Um dia depois da aprovação na Câmara dos Deputados, as lideranças do governo no Senado iniciaram discussões sobre possíveis alterações na proposta que estabelece o Marco Legal de Combate ao Crime Organizado. Conhecido como "PL Antifacção", o projeto será analisado pelos senadores e, caso sofra modificações, retornará à Câmara antes de seguir para sanção do presidente Luiz Inácio Lula da Silva.
Pontos críticos do projeto
Uma análise técnica interna realizada por assessores do governo no Senado identificou dois pontos principais de divergência que devem ser foco de debate entre a base governista. O primeiro trata da definição do que constitui uma organização criminosa, enquanto o segundo aborda a divisão de bens apreendidos durante investigações e processos judiciais.
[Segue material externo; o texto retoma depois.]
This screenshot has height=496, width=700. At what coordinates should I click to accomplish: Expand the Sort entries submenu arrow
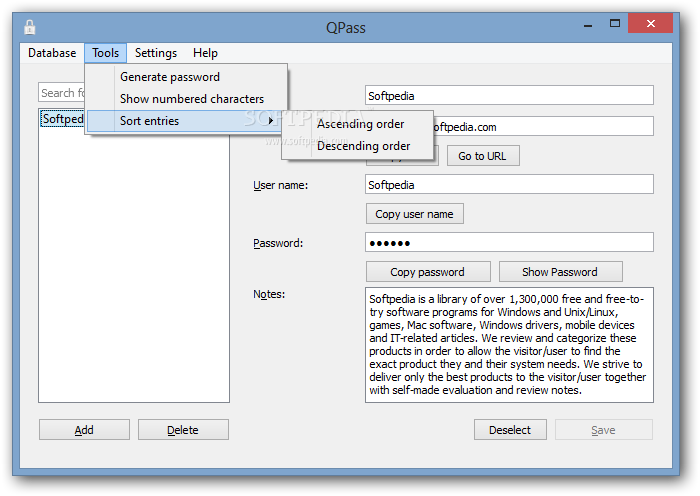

Os técnicos do governo avaliam que o texto aprovado pela Câmara favorece brechas jurídicas que podem beneficiar criminosos. A proposta terá sua análise iniciada pela Comissão de Constituição e Justiça (CCJ) do Senado, tendo como relator o senador Alessandro Vieira (MDB-SE).
Definição de organização criminosa
No primeiro ponto de controvérsia, os deputados aprovaram um texto que conceitua "organização criminosa ultraviolenta", enquanto o governo defendia uma definição mais clara do que são consideradas facções criminosas. O parecer técnico dos governistas no Senado afirma que a "proposta da Câmara gera confusão conceitual", o que prejudicaria a aplicação da lei.
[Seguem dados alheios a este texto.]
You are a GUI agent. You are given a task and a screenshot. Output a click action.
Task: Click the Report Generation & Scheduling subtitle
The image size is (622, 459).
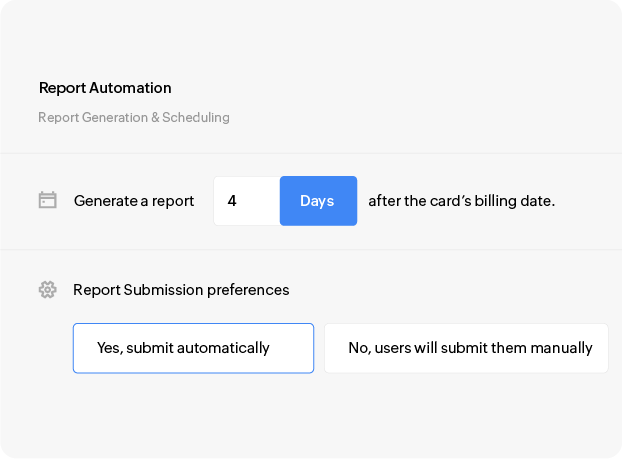pos(134,118)
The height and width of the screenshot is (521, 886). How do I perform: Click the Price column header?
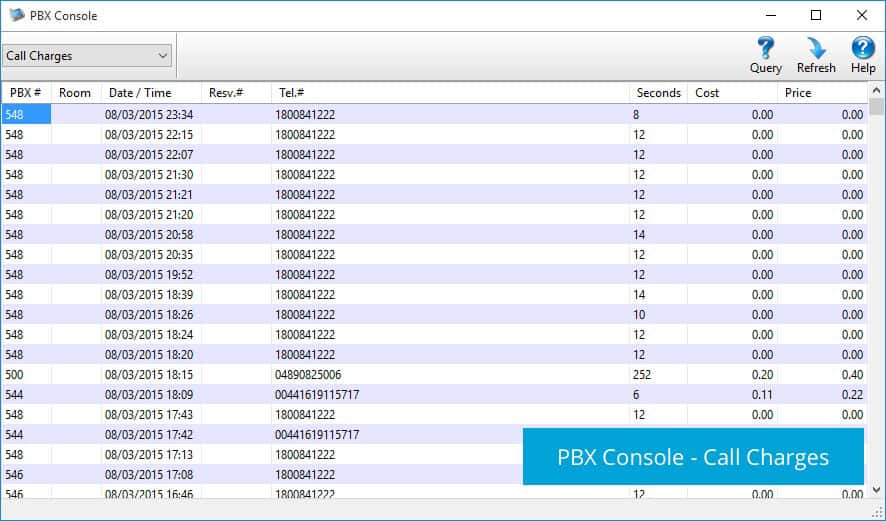click(x=798, y=93)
Para os parlamentares governistas, o debate no Senado será mais "técnico", o que pode abrir caminho para mudanças defendidas pelo Planalto.
Destinação de recursos apreendidos
O segundo ponto de divergência trata da destinação dos valores retirados de grupos criminosos. O governo defendia manter a legislação atual, que favorece os fundos nacionais de segurança. No entanto, o relator Guilherme Derrite propôs, e a Câmara aprovou, uma regra que prevê a distribuição dos valores conforme a atuação das forças de segurança.
O Ministério da Justiça avalia que essa mudança levaria a uma perda de recursos para a Polícia Federal. A avaliação dos técnicos do Senado corrobora essa preocupação, alertando que o "impacto orçamentário será sentido pela Polícia Federal".
Outras fragilidades identificadas
Além desses dois pontos principais, a análise técnica da base governista identificou que o texto de Derrite enfraquece a proposta original do Planalto em outros três aspectos:
- Infiltração de colaboradores nas investigações
- Acesso facilitado de dados durante a investigação
- Coordenação da PF em cooperações internacionais
Nos relatórios iniciais, Derrite havia mantido a proposta do governo que estabelecia que, além de policiais, delatores também poderiam atuar como infiltrados em investigações contra organizações criminosas. No texto aprovado pela Câmara, essa possibilidade foi eliminada.
O relator também retirou mecanismos que o governo havia proposto para proteger a identidade de policiais que trabalharão como infiltrados. Para os técnicos do Senado, as regras sobre infiltração "estão em descompasso com a complexidade das facções atuais".
Os senadores governistas avaliam que o texto aprovado pela Câmara dificulta investigações ao não prever um procedimento ágil para que policiais e o Ministério Público acessem dados. A avaliação também indica que o texto de Derrite dificulta que a Polícia Federal coordene cooperações policiais, o que levaria a um "prejuízo do bom funcionamento da segurança pública".
O projeto segue agora para análise detalhada no Senado, onde promete gerar debates intensos sobre o melhor caminho para combater o crime organizado no país.